Collection of keywords, looks like DevOps roadmap.

Operating systems

Ubuntu LTS or Debian are good for most tasks. I’ve also used to operate CentOS hosts.

Alpine is a great choice for containers.

I try to keep away from any Windows-related activities and in general don’t use it for years.

On my laptop I use Elementary OS which is really good compromise between control and elegance.

Programming

I use Python. With pep8 enabled and strong will to write clean code.

Made some integrations projects. Simple in-house things like Alertmanager-to-Jira bridge or general Messenger-to-API bots.

Also developed some internal APIs. For example, I wrote staff directory with existing Google Calc table used as data source. This was quite basic, but allowed us to use some automations until migration to full-sized solution.

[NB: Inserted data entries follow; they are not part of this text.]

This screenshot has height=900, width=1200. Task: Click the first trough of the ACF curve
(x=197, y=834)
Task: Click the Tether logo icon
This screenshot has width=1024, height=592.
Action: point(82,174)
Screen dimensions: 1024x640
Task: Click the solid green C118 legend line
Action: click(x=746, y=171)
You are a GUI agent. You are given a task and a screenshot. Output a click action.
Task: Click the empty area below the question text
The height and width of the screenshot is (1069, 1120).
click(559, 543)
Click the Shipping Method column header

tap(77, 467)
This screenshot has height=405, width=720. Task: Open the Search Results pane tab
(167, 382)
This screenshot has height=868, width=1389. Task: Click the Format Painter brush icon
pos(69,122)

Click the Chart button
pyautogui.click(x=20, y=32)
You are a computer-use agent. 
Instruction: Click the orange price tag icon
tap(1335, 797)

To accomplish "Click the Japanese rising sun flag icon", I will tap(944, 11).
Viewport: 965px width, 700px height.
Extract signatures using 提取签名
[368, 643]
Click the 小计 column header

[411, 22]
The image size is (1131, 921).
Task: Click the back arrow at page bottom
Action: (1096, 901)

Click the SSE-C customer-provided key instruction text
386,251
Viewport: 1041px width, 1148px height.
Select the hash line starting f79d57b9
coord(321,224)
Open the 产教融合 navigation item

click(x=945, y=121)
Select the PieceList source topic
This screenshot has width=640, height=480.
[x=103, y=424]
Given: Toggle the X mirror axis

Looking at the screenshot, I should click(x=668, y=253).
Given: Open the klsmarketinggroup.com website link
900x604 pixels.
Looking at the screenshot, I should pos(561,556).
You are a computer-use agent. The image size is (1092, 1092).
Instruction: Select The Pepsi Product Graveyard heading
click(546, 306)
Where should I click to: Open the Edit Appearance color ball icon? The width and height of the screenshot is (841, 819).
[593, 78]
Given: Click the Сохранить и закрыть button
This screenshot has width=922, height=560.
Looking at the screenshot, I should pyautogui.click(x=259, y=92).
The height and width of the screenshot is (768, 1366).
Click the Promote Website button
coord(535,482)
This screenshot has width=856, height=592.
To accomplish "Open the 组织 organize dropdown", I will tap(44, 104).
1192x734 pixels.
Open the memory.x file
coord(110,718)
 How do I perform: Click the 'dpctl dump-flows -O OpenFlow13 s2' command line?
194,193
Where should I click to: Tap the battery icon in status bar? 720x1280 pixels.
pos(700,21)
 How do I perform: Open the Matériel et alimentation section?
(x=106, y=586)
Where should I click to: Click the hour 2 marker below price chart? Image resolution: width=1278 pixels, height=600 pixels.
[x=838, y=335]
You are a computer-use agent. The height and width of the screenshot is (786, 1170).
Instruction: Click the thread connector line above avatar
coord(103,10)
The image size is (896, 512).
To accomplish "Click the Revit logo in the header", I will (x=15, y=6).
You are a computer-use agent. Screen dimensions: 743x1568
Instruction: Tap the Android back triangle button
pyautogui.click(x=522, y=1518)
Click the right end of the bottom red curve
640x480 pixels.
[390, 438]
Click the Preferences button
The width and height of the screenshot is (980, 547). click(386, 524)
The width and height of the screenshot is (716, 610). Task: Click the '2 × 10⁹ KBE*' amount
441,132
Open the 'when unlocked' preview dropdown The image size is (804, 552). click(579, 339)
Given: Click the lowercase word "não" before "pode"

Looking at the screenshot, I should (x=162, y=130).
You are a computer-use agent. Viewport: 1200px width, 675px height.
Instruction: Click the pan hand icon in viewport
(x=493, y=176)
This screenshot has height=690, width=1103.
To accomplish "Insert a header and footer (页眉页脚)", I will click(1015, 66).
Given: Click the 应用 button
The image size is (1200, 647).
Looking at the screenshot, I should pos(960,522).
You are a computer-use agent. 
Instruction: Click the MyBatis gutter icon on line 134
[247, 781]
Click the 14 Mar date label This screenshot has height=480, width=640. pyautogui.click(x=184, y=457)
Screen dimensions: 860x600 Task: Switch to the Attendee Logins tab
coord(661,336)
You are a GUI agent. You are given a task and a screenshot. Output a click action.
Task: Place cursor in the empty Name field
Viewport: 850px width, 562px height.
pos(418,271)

I’m also fine with writing utils and daemons. For example, wrote multi-threaded metrics aggregator.

Runtime

It’s a really bad idea nowadays to build infrastructure where you need to use SSH to solve daily non-disaster tasks. My advice is to use containers and schedulers, deploy everything with templated CI configs, gather metrics and setup alerts. This allows me to think of big picture instead of drowning in endless manual tasks.

I’m good with Docker. Not quite familiar with all those virtualization stuff like VMware, KVM and so on, but sometimes I use VirtualBox or even Kata containers.

Providers

Cloud providers like AWS, GCE or Azure are really powerful. We also have DigitalOcean or Linode for relatively simple stuff.

I mostly familiar with Amazon and dozen of it’s abbreviations: from EC2 and S3 to CloudFront, Kinesis and ECS.

Of course, there’s Terraform to take most out of our infrastructure: collaborate, run linters, tests, generate documentation and temporary environments from templated one.

Deploy and Configuration management

I’d say Ansible won the race. It’s simple enough yet flexible to let us automate almost anything.

My secondary weapon is Fabric which is fine for low-scale jobs, e.g. rapid deployment of supportive project.

Salt or Chef are still great tools cause of their pull-oriented model, but a little bit more risky, as it seems to me. Like, whoops, I just commited something bad and there’s no direct control option to cancel deployment.

CI/CD (both delivery and deployment)

Probably, GitLab is the most suitable thing for in-house use. Circle, Travis and GitHub Actions are cool as cloud alternatives.

I don’t like Jenkins cause of Groovy, but in time of needs I managed to write declarative pipeline, yes sir.

Teamcity is just too heavy for most cases, but I was fairly OK to support it couple of years ago.

My personal favourites are Drone and Concourse cause of container-oriented and lightweighted nature. Sadly, both are made for engineers and almost useless if you ever need to provide non-techincal owner with some portion of control.

Clusterization

Kubernetes is really cloud-native, very confident solution with no doubt.

Nomad is fine as general-purpose orchestration for dedicated hosts, too.

For simple cases, Docker Swarm or even Portainer could be enough.

Observations

I like Prometheus stack, so Alertmanager is cool when you understand how all those pull-oriented metrics collection works. On other hand, Kapacitor from TICK stack is fairly good for push-based collection.

Once I even used Munin. It was years ago, when I decided to implement basic soultion to get enough time to tune up more advanced system (TICK). Speaking of legacy monitoring systems, I never was in role of Zabbix administrator, but used it as on-call engineer for some time.

I’ve managed simple ELK installations, wrote both Logstash configs and grok patterns.

Databases

I did few production MongoDB cluster setups with shards replication.

Managed Redis as cache storage, here I operated cluster setups and replicas too.

Of course, I also managed to operate MySQL, PostgreSQL and even a little bit of replicated SQLite cluster. Yes, latest state is just a joke. Just to ensure you’re still reading.

Couple of times I wrote downsampling continous queries for InfluxDB and tons of queries to obtain data from Prometheus TSDB. Both of those TSDBs are powerful, and in general: metrics are cool. I always expose number of those when I write software.